Keep in mind that this app, and David’s Launch Center Pro, are some of the most successful apps ever launched in the App Store. They are among the Top 0.1% of all productivity apps ever launched, and David’s response is that Sparrow was a financial flop. Read the post because he goes on to demonstrate exactly why it was a flop.

It is important to note that David’s post is geared toward productivity apps in particular, but here is his spot-on conclusion:

The age of selling software to users at a fixed, one-time price is coming to an end. It’s just not sustainable at the absurdly low prices users have come to expect. Sure, independent developers may scrap it out one app at a time, and some may even do quite well and be the exception to the rule, but I don’t think Sparrow would have sold-out if the team — and their investors — believed they could build a substantially profitable company on their own. The gold rush is well and truly over.

I’m not convinced, though, that there ever really was a gold rush in productivity software. Games [1], yes, but not productivity apps. A few of us have been able to scratch out a lower-than-market-wage living for the past few years but I think those days are coming to an end, too, for 99% of developers.

As I look ahead I am uninterested in one-off revenue applications. Without being paid to do so, I doubt I will ever write one again. [2]

[1] And even there the games market is abandoning one-time paid apps for recurring revenue models using in app purchase.

[2] To my existing customers who will inevitably ask: yes, we are getting paid to write for Android. It will be a one-off priced product similar to the iOS version.

TAGFEE

TAGFEE is a very powerful guiding principal from Rand at SEOmoz:

T: Transparent
A: Authentic
G: Generous
F: Fun
E: Empathetic
E: Exceptional

I think the thing I underestimated the most when building Infinity Softworks in the early 2000s was how much thought needed to go into the company itself. When working with more than one person, serious thought needs to go into what kind of organization it needs to be, what will be the guiding principals, etc. And then it is even more work to keep enforcing those.

Back then I just hired and figured it would sort itself out. Now I realize that good company culture is planned as strongly as the product.

(Thanks to Brad Feld for the link.)

What Are You Building and What Does It Do?

Phin Barnes wrote:

I struggled to describe what we were building and what it did. I would say something that made complete sense to me and in return I would get confusion, doubt, disbelief and the silent nods of nothing. Either it was a bad idea or I was explaining it wrong. Being an optimist, I assumed the latter.

She goes on to explain how she formed this statement for her company at the time. It’s a good read.

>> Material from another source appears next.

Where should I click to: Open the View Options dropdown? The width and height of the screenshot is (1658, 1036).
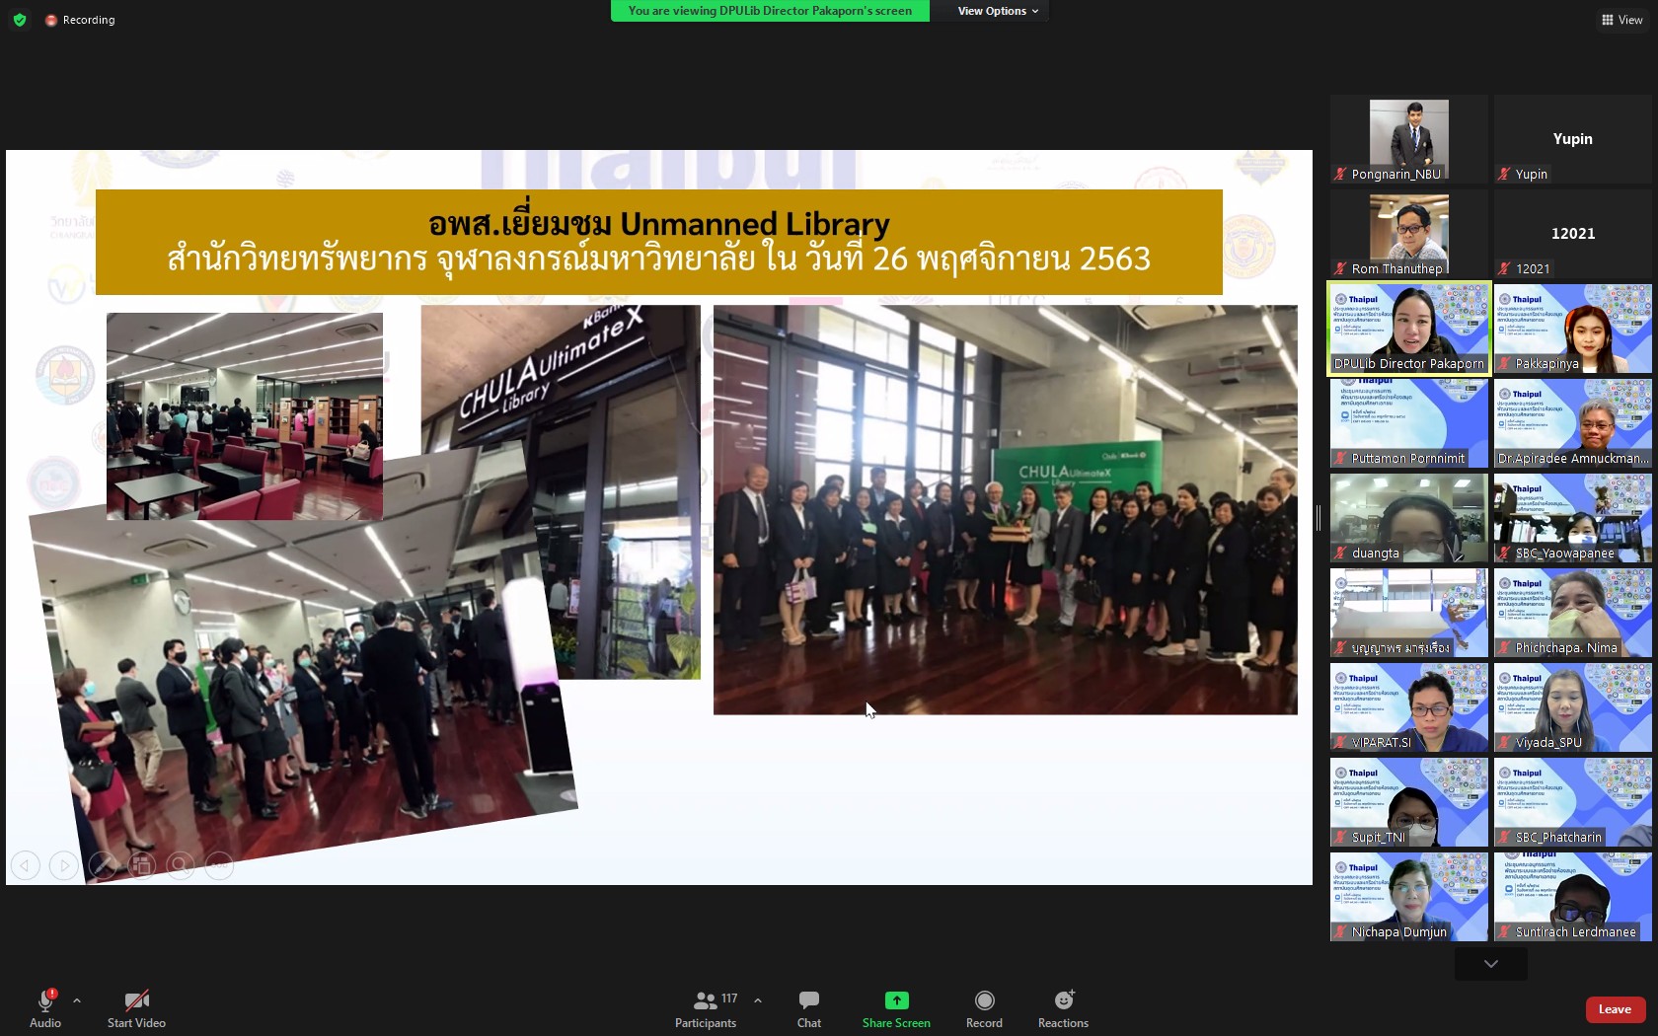point(993,11)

I have found that I generally need a few of these of different length or aimed at different groups: a one sentence version, a short paragraph version, one that focuses on the customer with benefits and features, and one more that includes long-term vision for fund raising (if you are doing that).

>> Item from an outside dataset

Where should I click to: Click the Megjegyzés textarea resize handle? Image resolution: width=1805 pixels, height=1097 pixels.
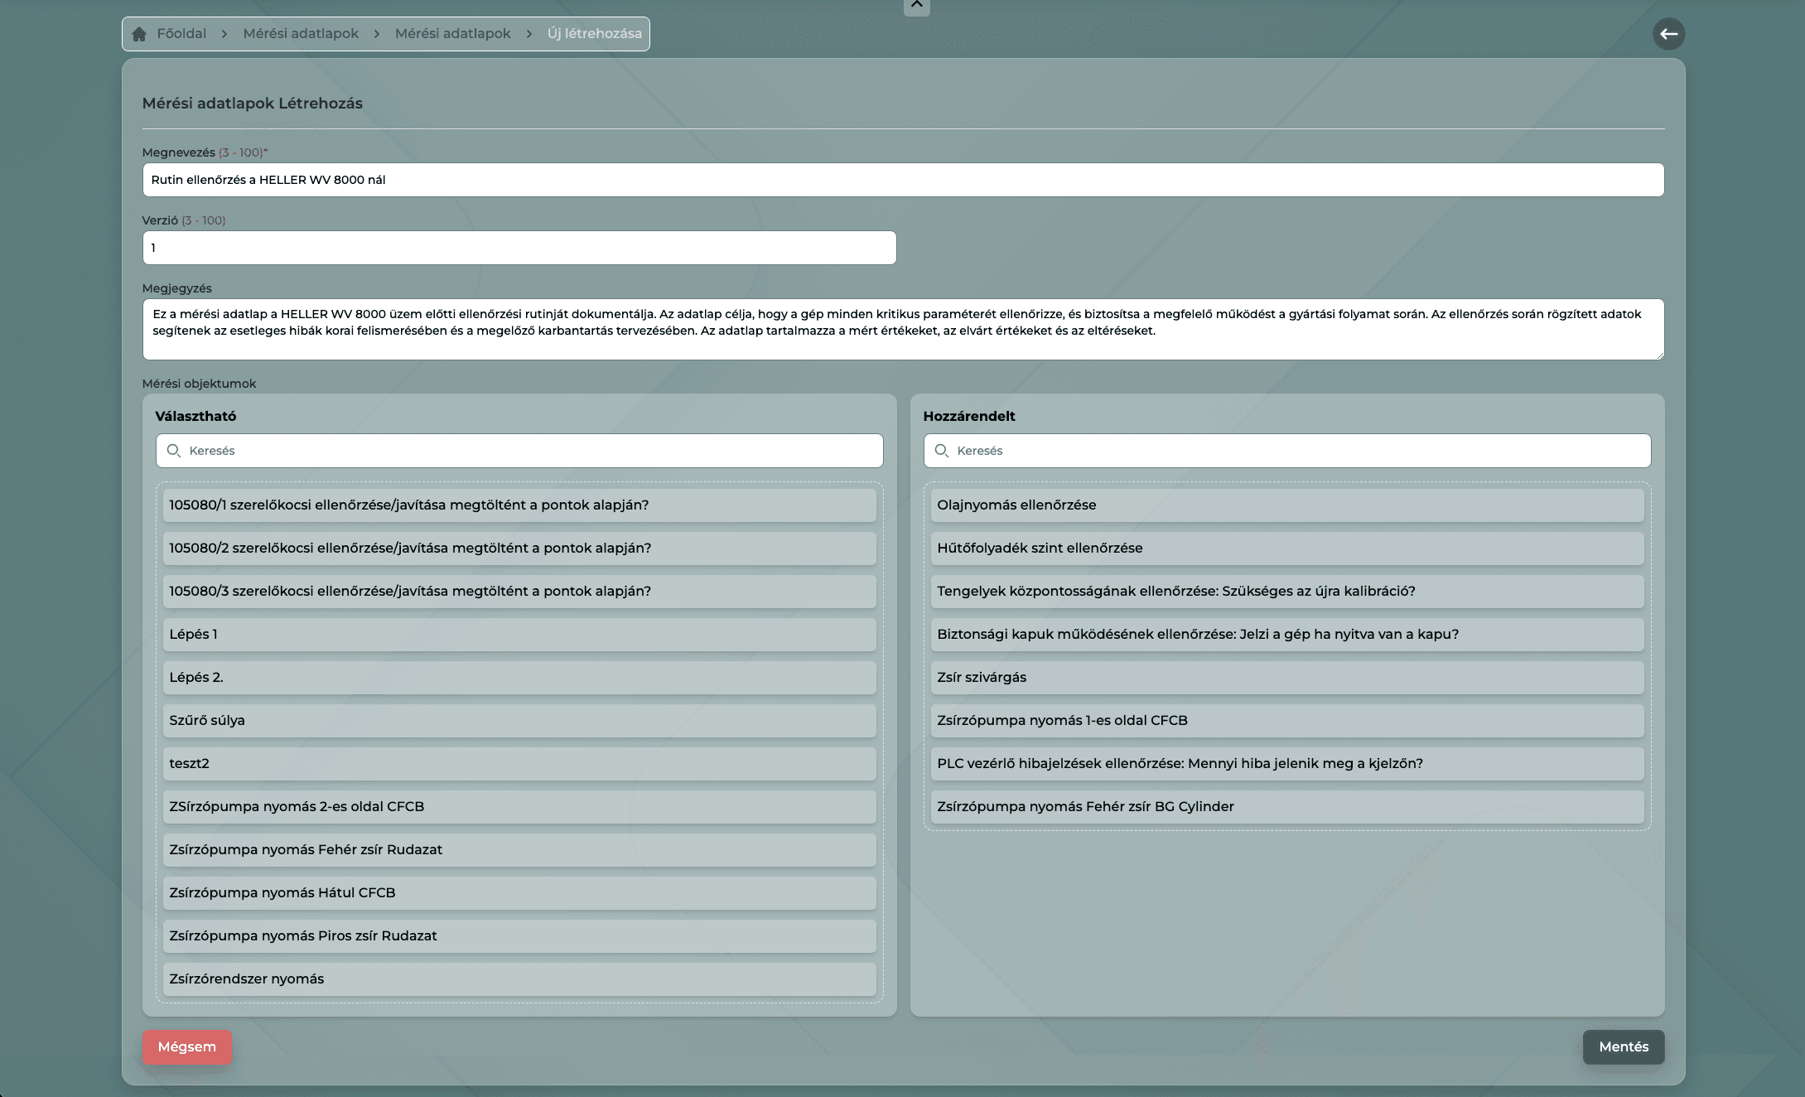[x=1659, y=355]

Apple likes to use a simple form for their product statement: your differentiator, your solution, your audience. For instance, Apple described the Photos app to us as follows: Easy to use digital photo sharing for casual photographers.

Another example I recently found was as a comment to a blog post:

o WHAT: Equals is the ONLY___________________
o HOW: that _______________________________
o WHO: for _________________________________
o WHERE: in __________________________________
o WHY: who ________________________________
o WHEN: in an era of __________________________.

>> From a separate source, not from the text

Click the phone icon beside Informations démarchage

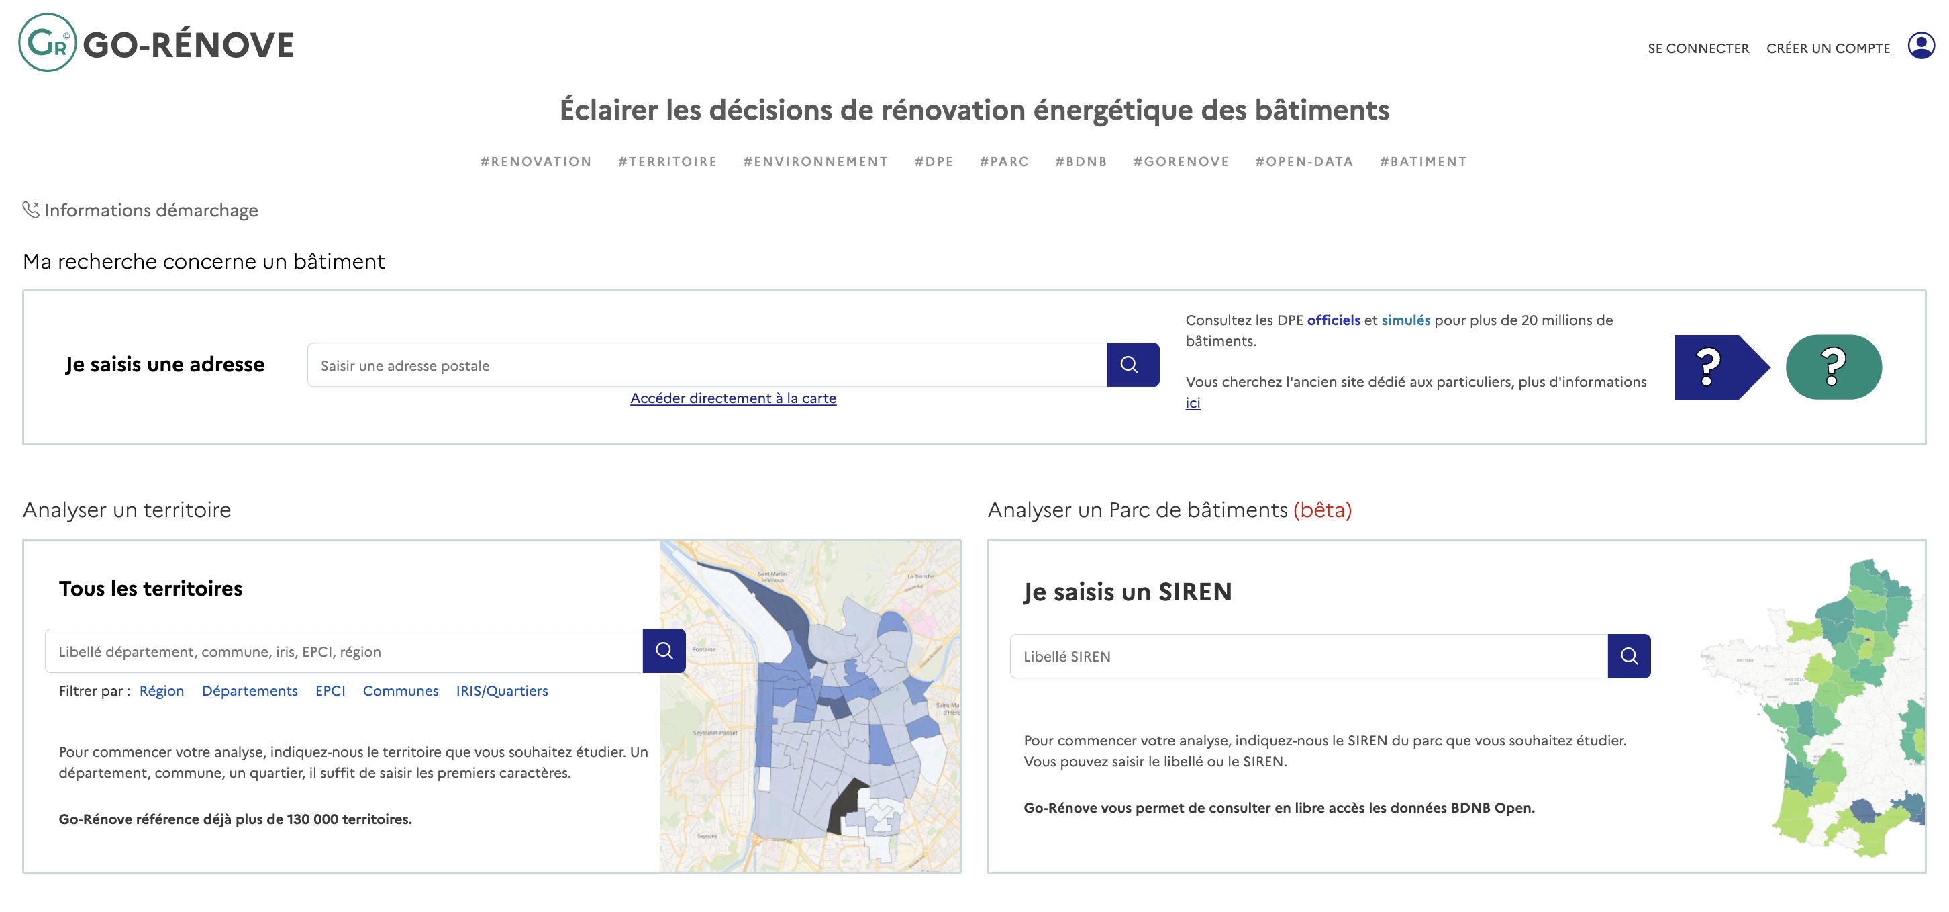tap(30, 210)
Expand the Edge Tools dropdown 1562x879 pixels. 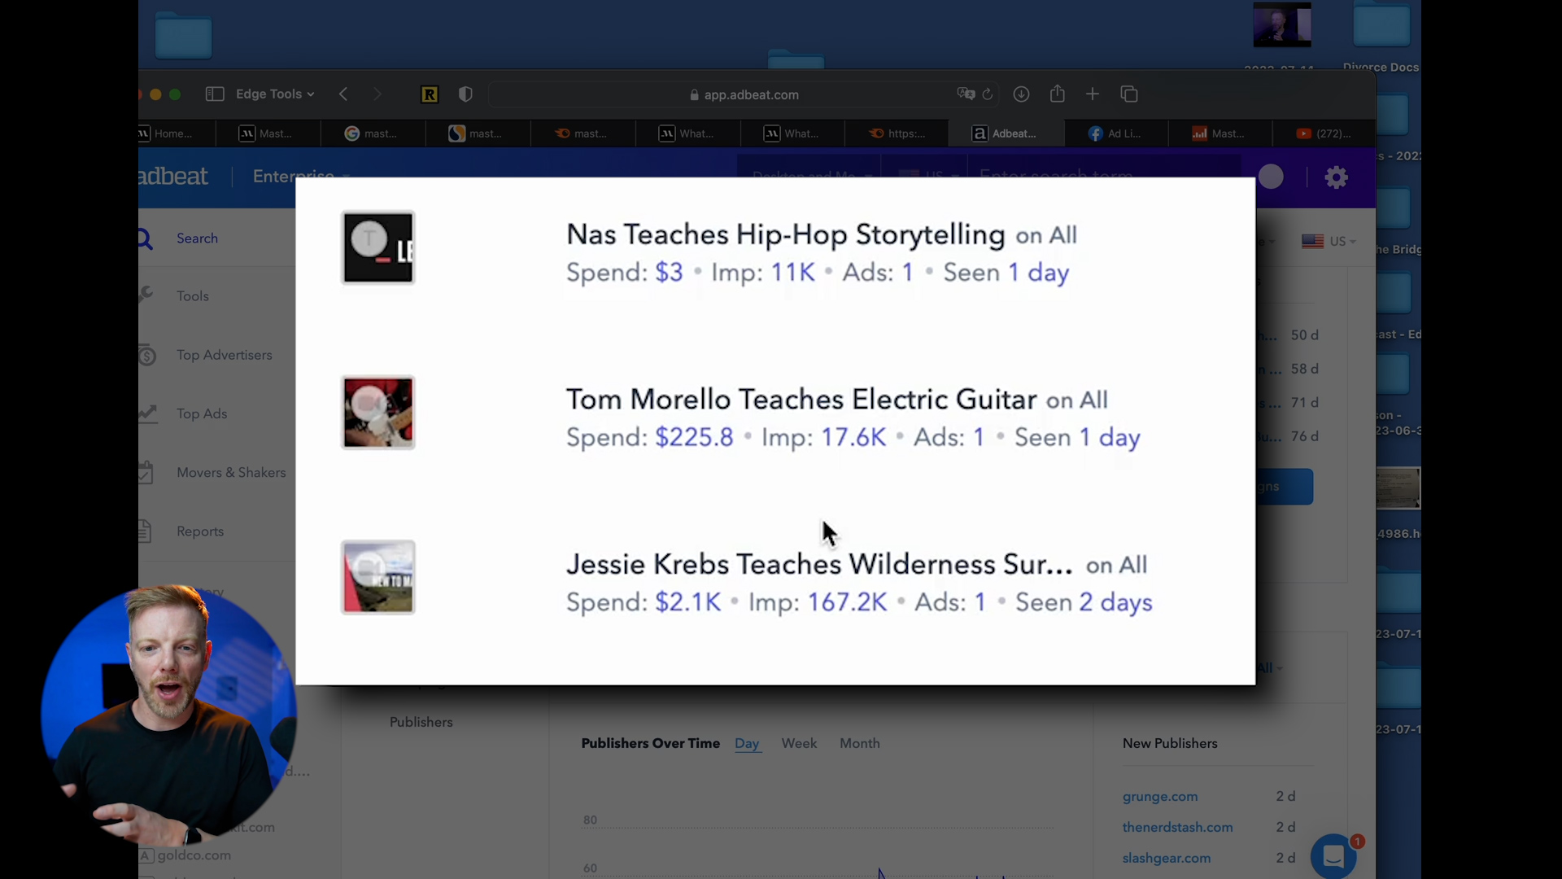pyautogui.click(x=274, y=94)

With an example as follows:

o WHAT: Harley Davidson is the ONLY motorcycle manufacturer
o HOW: that makes big, loud motorcycles
o WHO: for macho guys (and macho “wannabees”)
o WHERE: in the United States (mostly)
o WHY: who want to join a gang of cowboys
o WHEN: in an era of decreasing personal freedom.

This one is very heavy-handed and makes for a long statement I would never remember to say.

Traditionally, I have found it very hard to get across a product in a single sentence but I’ve also found that when I could the product was ready to ship. Before that… keep working.